▶ **WHAT TO WORK ON**: Render the entries from the line with "You are a computer-use agent. The" through the line with "pyautogui.click(x=479, y=17)" as a Markdown table with the columns Row and Line, one numbered row per line and no blank lines.

══ SUPPLIED RECORDS ══

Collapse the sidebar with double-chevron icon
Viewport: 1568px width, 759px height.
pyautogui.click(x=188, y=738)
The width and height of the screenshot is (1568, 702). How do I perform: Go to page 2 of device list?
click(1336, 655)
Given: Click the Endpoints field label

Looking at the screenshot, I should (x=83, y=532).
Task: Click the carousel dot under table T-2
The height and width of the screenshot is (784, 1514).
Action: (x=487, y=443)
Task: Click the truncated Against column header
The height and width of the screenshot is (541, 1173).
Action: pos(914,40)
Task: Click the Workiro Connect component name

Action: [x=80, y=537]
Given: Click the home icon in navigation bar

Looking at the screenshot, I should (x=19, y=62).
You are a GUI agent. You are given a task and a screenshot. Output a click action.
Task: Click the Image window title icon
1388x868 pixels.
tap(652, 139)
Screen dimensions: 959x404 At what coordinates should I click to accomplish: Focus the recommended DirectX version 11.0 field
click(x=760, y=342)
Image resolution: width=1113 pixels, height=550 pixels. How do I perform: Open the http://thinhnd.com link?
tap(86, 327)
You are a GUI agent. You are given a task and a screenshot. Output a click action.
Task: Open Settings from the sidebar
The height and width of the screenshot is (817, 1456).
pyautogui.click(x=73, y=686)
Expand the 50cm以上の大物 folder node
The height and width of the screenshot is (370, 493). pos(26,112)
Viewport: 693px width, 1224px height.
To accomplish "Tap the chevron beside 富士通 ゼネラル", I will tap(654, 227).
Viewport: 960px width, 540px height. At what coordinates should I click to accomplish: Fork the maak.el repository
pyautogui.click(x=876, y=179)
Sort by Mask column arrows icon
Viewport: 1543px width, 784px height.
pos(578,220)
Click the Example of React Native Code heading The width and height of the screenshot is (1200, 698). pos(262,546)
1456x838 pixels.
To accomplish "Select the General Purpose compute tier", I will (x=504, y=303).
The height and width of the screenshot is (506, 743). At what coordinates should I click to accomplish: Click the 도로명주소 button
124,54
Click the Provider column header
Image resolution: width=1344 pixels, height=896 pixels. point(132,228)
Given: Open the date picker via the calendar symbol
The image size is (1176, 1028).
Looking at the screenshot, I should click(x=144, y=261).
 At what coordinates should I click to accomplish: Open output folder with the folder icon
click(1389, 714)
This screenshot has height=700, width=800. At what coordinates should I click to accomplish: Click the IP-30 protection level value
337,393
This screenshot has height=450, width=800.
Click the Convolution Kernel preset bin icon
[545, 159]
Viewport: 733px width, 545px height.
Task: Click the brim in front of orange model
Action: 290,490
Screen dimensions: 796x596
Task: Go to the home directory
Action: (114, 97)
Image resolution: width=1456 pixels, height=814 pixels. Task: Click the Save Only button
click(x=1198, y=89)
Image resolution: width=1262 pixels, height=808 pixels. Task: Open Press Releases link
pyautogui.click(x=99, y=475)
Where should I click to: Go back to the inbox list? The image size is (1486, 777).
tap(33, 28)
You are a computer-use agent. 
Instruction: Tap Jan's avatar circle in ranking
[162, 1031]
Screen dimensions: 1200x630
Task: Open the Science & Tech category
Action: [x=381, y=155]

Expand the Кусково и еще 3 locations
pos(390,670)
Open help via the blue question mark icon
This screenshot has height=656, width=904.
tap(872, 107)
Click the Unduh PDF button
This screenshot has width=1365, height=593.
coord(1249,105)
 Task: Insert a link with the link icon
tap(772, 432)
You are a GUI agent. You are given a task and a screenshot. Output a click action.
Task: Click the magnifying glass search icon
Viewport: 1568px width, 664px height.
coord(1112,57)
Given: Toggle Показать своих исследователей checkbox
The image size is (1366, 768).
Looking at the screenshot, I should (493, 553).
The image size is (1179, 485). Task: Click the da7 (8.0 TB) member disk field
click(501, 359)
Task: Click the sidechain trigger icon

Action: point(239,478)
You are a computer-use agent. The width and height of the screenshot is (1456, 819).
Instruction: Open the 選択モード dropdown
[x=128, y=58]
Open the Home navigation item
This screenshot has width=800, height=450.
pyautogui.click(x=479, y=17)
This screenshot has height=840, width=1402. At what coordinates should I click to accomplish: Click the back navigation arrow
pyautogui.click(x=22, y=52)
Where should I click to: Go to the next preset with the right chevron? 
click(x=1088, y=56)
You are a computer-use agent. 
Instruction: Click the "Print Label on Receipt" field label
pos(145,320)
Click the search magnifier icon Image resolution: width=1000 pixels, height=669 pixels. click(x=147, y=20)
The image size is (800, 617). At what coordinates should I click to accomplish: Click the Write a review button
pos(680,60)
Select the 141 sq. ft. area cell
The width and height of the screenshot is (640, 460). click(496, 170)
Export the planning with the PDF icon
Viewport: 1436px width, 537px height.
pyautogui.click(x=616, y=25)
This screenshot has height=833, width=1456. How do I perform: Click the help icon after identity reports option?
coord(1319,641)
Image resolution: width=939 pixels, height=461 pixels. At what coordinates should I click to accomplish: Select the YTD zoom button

═══

▶ **FINAL RESULT**:
| Row | Line |
|---|---|
| 1 | You are a computer-use agent. The width and height of the screenshot is (1456, 819). |
| 2 | Instruction: Open the 選択モード dropdown |
| 3 | [x=128, y=58] |
| 4 | Open the Home navigation item |
| 5 | This screenshot has width=800, height=450. |
| 6 | pyautogui.click(x=479, y=17) |